The water will rise on the entire coastlines of Honduras, Belize, and the Caribbean coast of Yucatán Mexico, but the highest water will be to the north of where the eye comes ashore. The National Hurricane Center is forecasting up to 7 feet of water rise pushed against the islands and coastal sections north of the landfall point in Belize and into Mexico.
Flooding rain will also be an issue. Local areas could receive up to 10 inches across the region, with widespread totals of 4 to 6 inches.
Talk about hurricanes and Belize City makes everybody nervous there. In 1961, Category 4 Hurricane Hattie largely destroyed the city, which was the capital of British Honduras at the time. A new capital was rebuilt in another city well inland.
This storm will not be another Hurricane Hattie, however. Lisa is an entirely different scale of hurricane, although it can still be deadly for people who stay in low-lying areas near or north of the landfall location.

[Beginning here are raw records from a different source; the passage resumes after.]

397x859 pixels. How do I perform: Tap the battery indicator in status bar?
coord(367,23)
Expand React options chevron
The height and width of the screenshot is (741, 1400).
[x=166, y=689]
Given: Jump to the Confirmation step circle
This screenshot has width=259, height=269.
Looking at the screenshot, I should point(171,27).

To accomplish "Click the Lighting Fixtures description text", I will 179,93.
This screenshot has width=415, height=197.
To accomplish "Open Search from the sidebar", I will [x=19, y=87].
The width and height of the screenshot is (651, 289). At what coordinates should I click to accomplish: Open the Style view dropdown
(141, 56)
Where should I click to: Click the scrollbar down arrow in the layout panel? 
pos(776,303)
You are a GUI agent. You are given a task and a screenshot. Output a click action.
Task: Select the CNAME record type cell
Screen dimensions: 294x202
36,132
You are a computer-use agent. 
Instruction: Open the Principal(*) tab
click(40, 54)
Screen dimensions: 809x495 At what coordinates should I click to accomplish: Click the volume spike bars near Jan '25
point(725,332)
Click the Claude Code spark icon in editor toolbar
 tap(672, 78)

Lisa will quickly weaken after it moves inland, although the heavy rain will continue.
In a couple of days, what’s left of the circulation is forecast to reach the extreme southern part of the Gulf of Mexico and stall. The upper-level winds are forecast to be hostile at that time, so the system is forecast to eventually die out as it drifts around over the Gulf or perhaps over southern Mexico or Guatemala.

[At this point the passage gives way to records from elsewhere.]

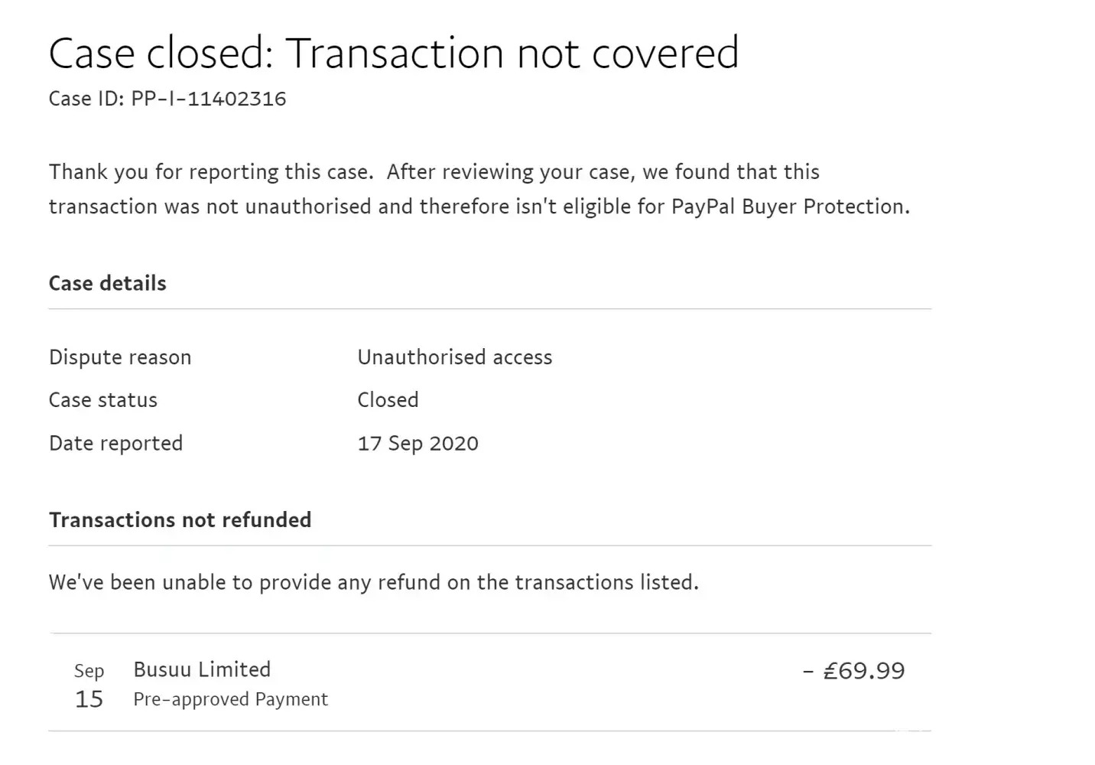Click the Dispute reason label

(x=120, y=357)
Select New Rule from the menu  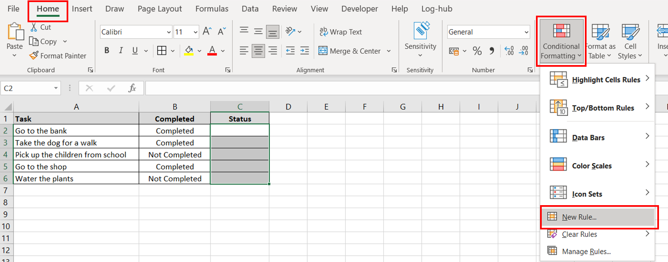[x=579, y=217]
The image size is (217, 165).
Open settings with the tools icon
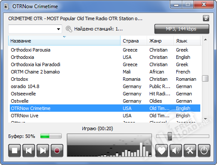190,150
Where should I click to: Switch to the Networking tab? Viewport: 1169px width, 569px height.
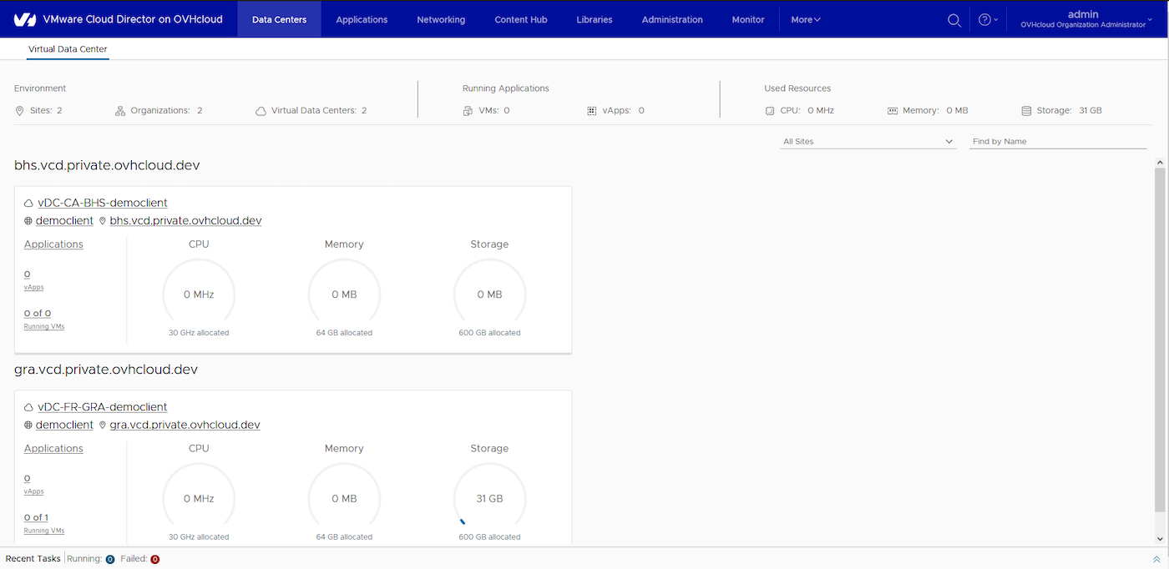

In the central Atlantic Ocean, Tropical Storm Martin looks likely to become a hurricane soon. It’s being powered by an unusually warm tongue of water east of Bermuda. The storm is forecast to turn into the North Atlantic and eventually become part of a giant wintertime storm southeast of Greenland.
Potential Disturbance #1 doesn’t yet exist, but the computer forecast models insist that a broad, complex low-pressure system will develop somewhere near or north of Puerto Rico in the next few days. The steering around an oddly large and intense upper-level disturbance drifting over the Bahamas and Florida should pull the disturbance to the north.

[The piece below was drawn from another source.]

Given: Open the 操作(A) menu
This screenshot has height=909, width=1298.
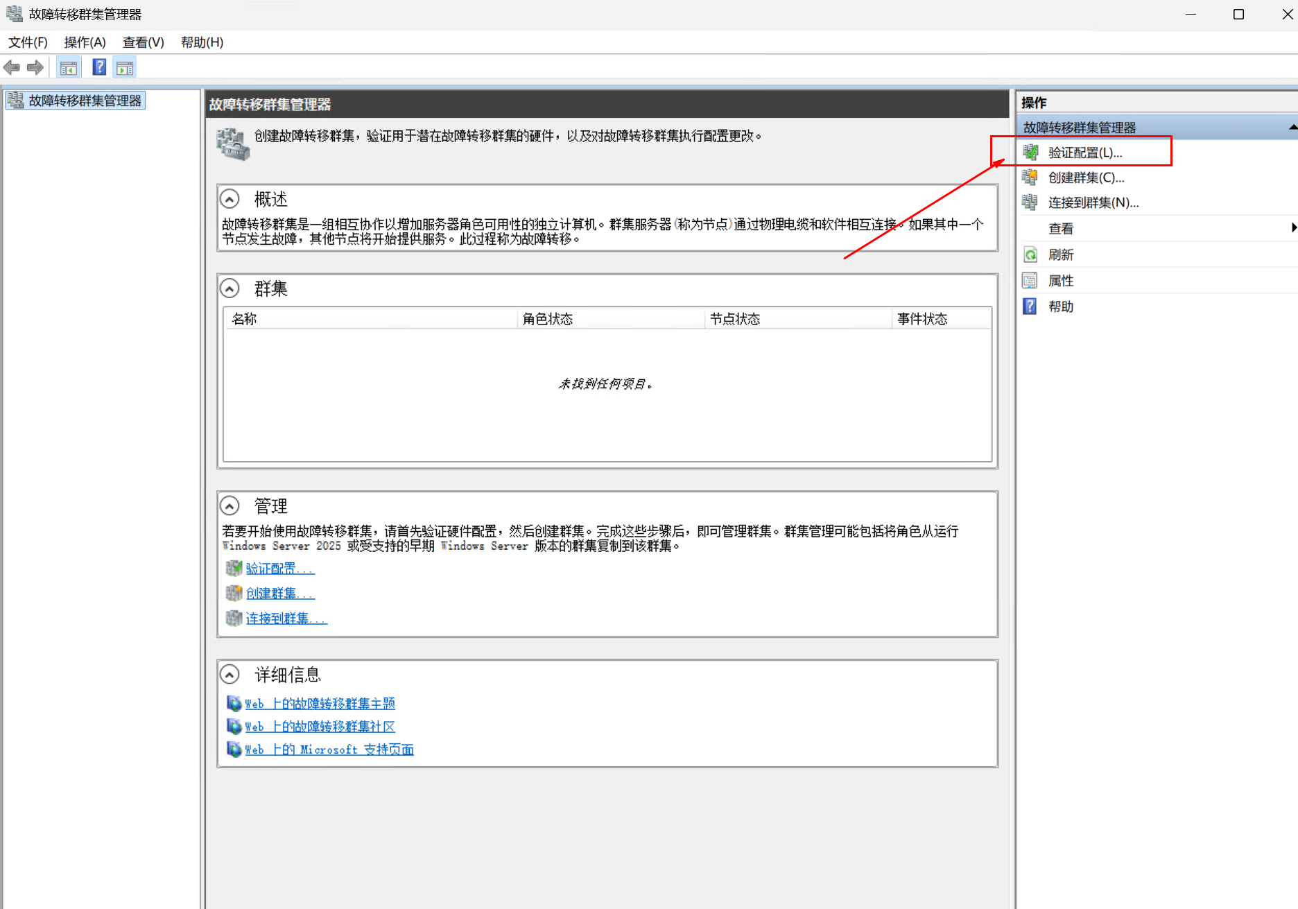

Whether the system starts out tropical or not is an open question, but as it moves north, it has a chance of developing some tropical characteristics. Because the weather pattern has wintertime aspects to it, nothing strong is likely to develop. But the contrast between strong high pressure over Canada and whatever low-pressure disturbance develops might produce strong onshore winds along a large part of the Southeast and Mid-Atlantic coast next week.
Everything about this potential disturbance is likely to change since the weather pattern that would trigger it hasn’t even developed yet. Stay tuned.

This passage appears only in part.